Eigentlich laufen die Karrieren des Tenorsaxofonisten Eric Alexander und die seines Kollegen Vincent Herring am Altsaxofon wie geschmiert. Regelmäßige Tourneen um die ganze Welt, regelmäßige CD-Veröffentlichungen und als Partner von Horace Silver, Freddie Hubbard, Art Blakey und Dizzy Gillespie eine Vita, um die sie viele Kollegen beneiden würden.

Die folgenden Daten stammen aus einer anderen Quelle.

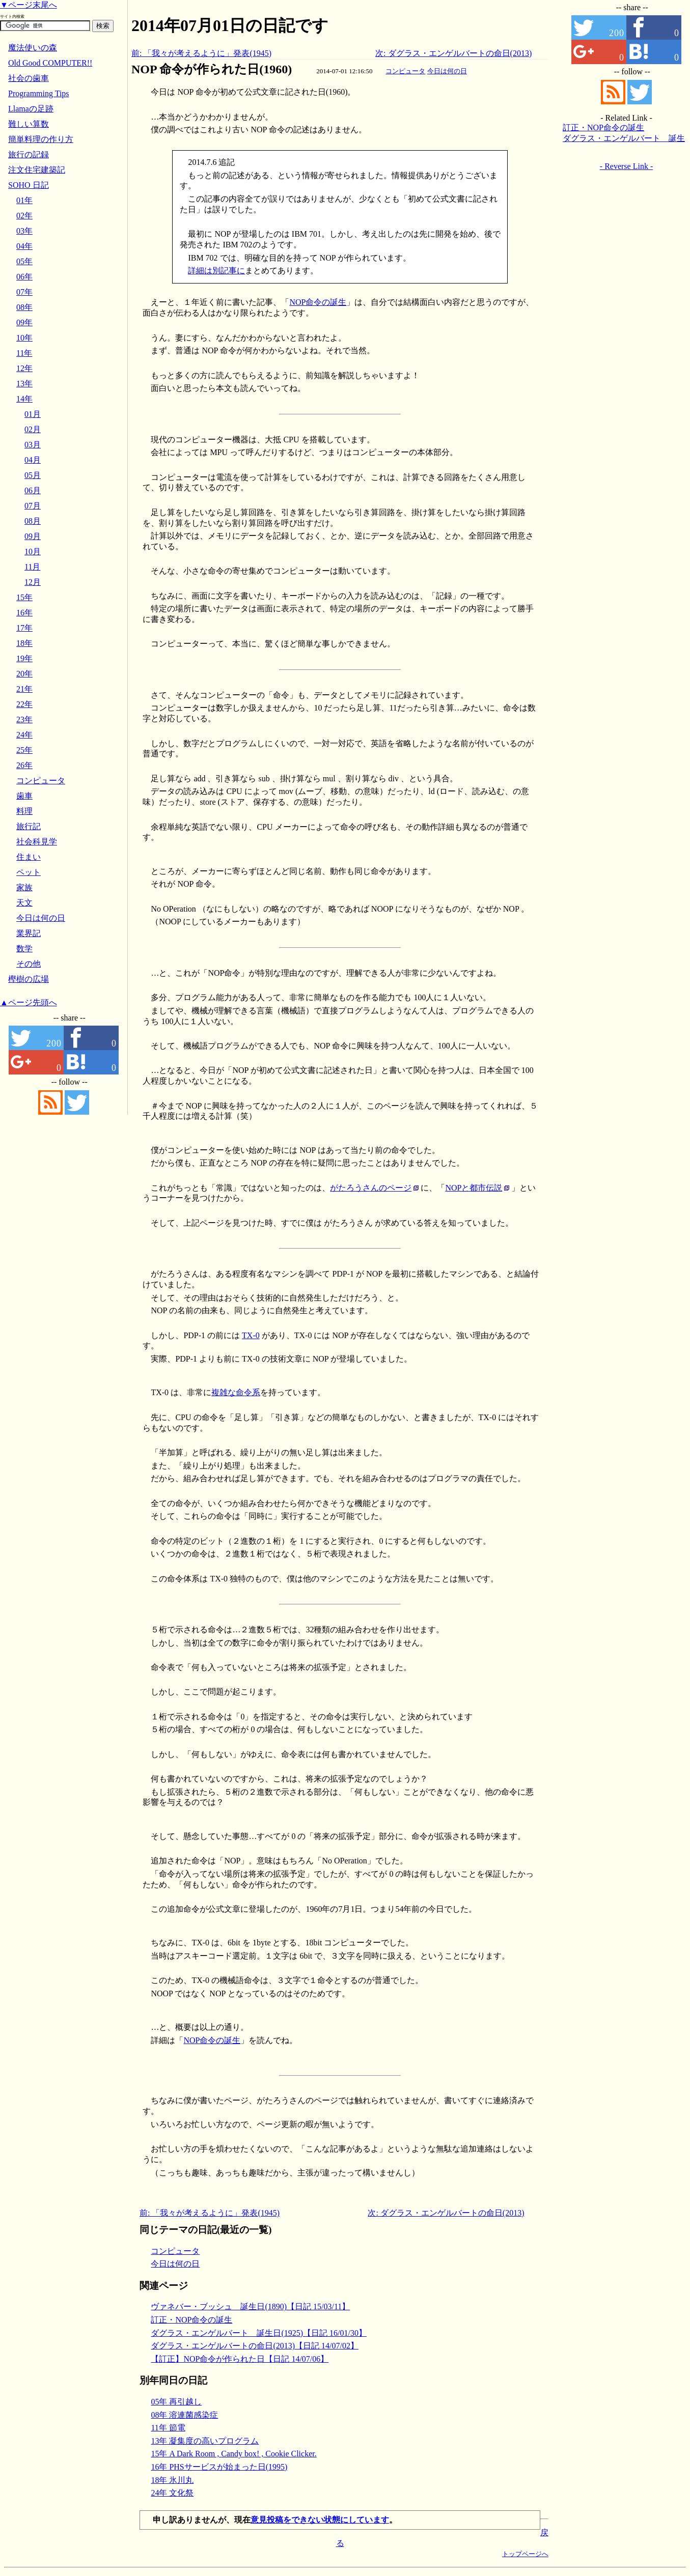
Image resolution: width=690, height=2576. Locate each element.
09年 (24, 322)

Nun stehen sie gemeinsam anlässlich des aktuell laufenden Birdland Radio Jazz Festivals auf der kleinen Birdland- Bühne im Kellergewölbe unter der ehemaligen Hofapotheke und zelebrieren unter dem Titel „The Battle“ einen dieser Wettstreite zweier Saxofonisten, wie sie einst in New York, wo auch Herring und Alexander herkommen, von Leuten wie Sonny Stitt und Eddie „Lockjaw“ Davis etabliert wurden. Wobei es natürlich nicht darum geht, wer Sieger wird, sondern darum, zwei klangliche Farben zusammenzumischen und dabei jede Menge Spaß zu haben. Und den haben sowohl die Musiker, die erst nach zweieinhalb Stunden die Bühne verlassen, obwohl sie bereits früh am nächsten Morgen ins italienische Ferrara aufbrechen müssen, als auch die Zuschauer im Saal, die jede Minute genießen.
Es ist gehörig Betrieb auf der Bühne. Die beiden Bläser erzeugen mächtig Druck, wenn sie ihre rasanten Bebop-Themen vorstellen. Die versetzt arrangierten aber absolut synchron laufenden Motive haben enorme Zündkraft, der Zusammenklang ist hervorragend. Und wenn sie dann solistisch zum Duell antreten, geht endgültig die Post ab. Obwohl Alexander im normalen Leben eher ein Balladen-Spezialist ist – seine umfangreiche CD-Reihe unter dem Titel „Gentle Ballads“ belegt das – und Herring sich viel im Bereich des Modern Jazz bewegt, stehen sie bei „Uncle Eddie“ – Eddie Harris gewidmet – solidarisch knietief im Soul Jazz und bei „You Are The Sunshine Of My Love“ getreulich vereint dem Soul-Pop eines Stevie Wonder ganz nahe. Bei einem Wettstreit wie diesem ist jedes Mittel erlaubt, Hauptsache es dient der gemeinsamen Sache.
Streithähne brauchen Betreuer, Duellanten brauchen Sekundanten. Das sind Xaver Hellmeier am Schlagzeug und Giorgios Antoniou, perfekte Sidemen wie immer, wenn sie im Birdland spielen, und stets ein wenig mehr als nur das. Und dann ist da noch dieser Mike LeDonne. Herring kündig ihn so an: „Ladies and Gentlemen, ein Weltklasse-Pianist an einem Weltklasse-Flügel!“ Womit er doppelt recht hat, denn was LeDonne aus dem edlen Instrument aus dem Hause Bösendorfer herausholt, ist sensationell. Seine Soli sind atemberaubend. Unter seinen Fingern klingt der Flügel fast wie von einem anderen Stern. Trotz so toller Stücke wie Alexander’s „Nemesis“ oder Herring’s „Preaching To The Choir“ ist seine Solo-Bearbeitung von Mc Coy Tyner’s „For Tomorrow“ so etwas wie der heimliche Battle-Winner, obwohl er gar nicht am Wettbewerb teilnimmt, sondern quasi außer Konkurrenz läuft. Was für tolle 150 Minuten!
Wer das Konzert, zumindest in Teilen, nachhören möchte, kann dies am 16. Februar 2024 in der Reihe „Jazz auf Reisen“ ab 23. 05 Uhr auf BR-Klassik und anschließend eine Woche lang in der BR-Mediathek tun.